[Dataset entries]
..............................
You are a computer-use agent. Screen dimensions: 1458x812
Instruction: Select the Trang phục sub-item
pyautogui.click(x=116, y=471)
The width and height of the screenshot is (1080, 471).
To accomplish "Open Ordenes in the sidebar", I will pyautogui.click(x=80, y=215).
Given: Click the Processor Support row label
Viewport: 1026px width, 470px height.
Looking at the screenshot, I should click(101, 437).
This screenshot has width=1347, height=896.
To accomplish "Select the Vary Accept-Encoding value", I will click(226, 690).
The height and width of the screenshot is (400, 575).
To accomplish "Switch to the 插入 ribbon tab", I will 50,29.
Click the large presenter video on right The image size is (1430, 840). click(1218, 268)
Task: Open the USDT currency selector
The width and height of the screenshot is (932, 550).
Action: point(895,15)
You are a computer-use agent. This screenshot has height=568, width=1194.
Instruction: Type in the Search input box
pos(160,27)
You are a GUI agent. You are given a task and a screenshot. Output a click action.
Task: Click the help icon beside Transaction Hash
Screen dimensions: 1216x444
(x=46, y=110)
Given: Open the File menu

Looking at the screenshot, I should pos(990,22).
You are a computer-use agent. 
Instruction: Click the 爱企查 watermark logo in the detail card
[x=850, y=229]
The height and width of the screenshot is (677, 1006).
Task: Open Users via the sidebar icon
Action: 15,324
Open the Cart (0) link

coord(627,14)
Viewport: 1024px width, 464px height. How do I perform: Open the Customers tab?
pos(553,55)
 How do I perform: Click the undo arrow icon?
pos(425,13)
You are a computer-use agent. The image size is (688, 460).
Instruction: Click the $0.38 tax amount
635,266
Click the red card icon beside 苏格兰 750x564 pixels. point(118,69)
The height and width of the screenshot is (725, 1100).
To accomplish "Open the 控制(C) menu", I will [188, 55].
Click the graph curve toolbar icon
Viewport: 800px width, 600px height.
..............................
The full set of entries above should be given again exactly.

You are a computer-use agent. Screen dimensions: 1458x812
Instruction: Select the Trang phục sub-item
pyautogui.click(x=116, y=471)
The width and height of the screenshot is (1080, 471).
To accomplish "Open Ordenes in the sidebar", I will pyautogui.click(x=80, y=215).
Given: Click the Processor Support row label
Viewport: 1026px width, 470px height.
Looking at the screenshot, I should click(101, 437).
This screenshot has width=1347, height=896.
To accomplish "Select the Vary Accept-Encoding value", I will click(226, 690).
The height and width of the screenshot is (400, 575).
To accomplish "Switch to the 插入 ribbon tab", I will 50,29.
Click the large presenter video on right The image size is (1430, 840). click(1218, 268)
Task: Open the USDT currency selector
The width and height of the screenshot is (932, 550).
Action: point(895,15)
You are a computer-use agent. This screenshot has height=568, width=1194.
Instruction: Type in the Search input box
pos(160,27)
You are a GUI agent. You are given a task and a screenshot. Output a click action.
Task: Click the help icon beside Transaction Hash
Screen dimensions: 1216x444
(x=46, y=110)
Given: Open the File menu

Looking at the screenshot, I should pos(990,22).
You are a computer-use agent. 
Instruction: Click the 爱企查 watermark logo in the detail card
[x=850, y=229]
The height and width of the screenshot is (677, 1006).
Task: Open Users via the sidebar icon
Action: 15,324
Open the Cart (0) link

coord(627,14)
Viewport: 1024px width, 464px height. How do I perform: Open the Customers tab?
pos(553,55)
 How do I perform: Click the undo arrow icon?
pos(425,13)
You are a computer-use agent. The image size is (688, 460).
Instruction: Click the $0.38 tax amount
635,266
Click the red card icon beside 苏格兰 750x564 pixels. point(118,69)
The height and width of the screenshot is (725, 1100).
To accomplish "Open the 控制(C) menu", I will [188, 55].
Click the graph curve toolbar icon
Viewport: 800px width, 600px height.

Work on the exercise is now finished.